Y algo similar le pasa al sentido del gusto porque comemos de prisa, sin saborear y hasta reventar. Vemos sin mirar y oímos sin escuchar, como si sufriéramos de anestesia sensorial que nos convierte en sonámbulos diurnos.

Si recuerdo bien, en el libro Tus zonas erróneas, ampliamente conocido por los buscadores del desarrollo humano, se da una sugerencia que para algunos pudiera tener un ingrediente de brusquedad; el autor de la publicación señala que para lograr la armonía corporal y mental primero hay que ser buenos animales.

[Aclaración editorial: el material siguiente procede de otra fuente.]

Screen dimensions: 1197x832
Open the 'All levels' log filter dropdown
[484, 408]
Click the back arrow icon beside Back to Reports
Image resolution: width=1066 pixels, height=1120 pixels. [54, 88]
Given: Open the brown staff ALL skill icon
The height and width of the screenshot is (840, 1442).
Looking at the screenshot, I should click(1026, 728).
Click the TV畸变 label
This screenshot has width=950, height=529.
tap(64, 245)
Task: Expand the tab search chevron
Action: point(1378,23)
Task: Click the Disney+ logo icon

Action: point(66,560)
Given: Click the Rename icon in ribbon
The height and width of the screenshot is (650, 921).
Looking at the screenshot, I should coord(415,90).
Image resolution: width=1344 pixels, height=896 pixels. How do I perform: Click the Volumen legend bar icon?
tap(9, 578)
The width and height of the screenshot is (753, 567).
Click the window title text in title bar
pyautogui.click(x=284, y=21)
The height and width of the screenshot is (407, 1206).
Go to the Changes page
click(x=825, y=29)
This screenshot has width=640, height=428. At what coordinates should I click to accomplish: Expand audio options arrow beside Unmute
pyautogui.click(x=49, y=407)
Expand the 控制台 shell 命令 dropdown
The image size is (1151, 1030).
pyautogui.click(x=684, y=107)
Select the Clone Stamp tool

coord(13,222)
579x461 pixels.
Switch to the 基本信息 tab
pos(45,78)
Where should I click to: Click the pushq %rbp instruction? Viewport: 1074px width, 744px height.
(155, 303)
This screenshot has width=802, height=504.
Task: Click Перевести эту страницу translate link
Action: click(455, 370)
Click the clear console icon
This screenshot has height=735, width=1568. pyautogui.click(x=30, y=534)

Con poco mirar nos podemos dar cuenta de que los animales están muy bien adaptados a su ambiente: las aves al bosque, los peces al mar, las águilas a las montañas, las fieras a las sabanas, los camellos a los desiertos. Cada cual vive bien en su medio y cada cual, en su especie, es digno ejemplar, de bonita estampa, hábil en el desempeño de sus funciones y quehaceres.

De entrada, nosotros también somos animales, pero nos cuesta aceptarlo o lo llevamos como un elemento denigrante. En consecuencia, se reprimen las características de la animalidad como algo malo y negativo. El resultado es desastroso porque el animal rechazado se convierte en cuerpo deforme, enfermo, debilucho, inexperto e inhábil.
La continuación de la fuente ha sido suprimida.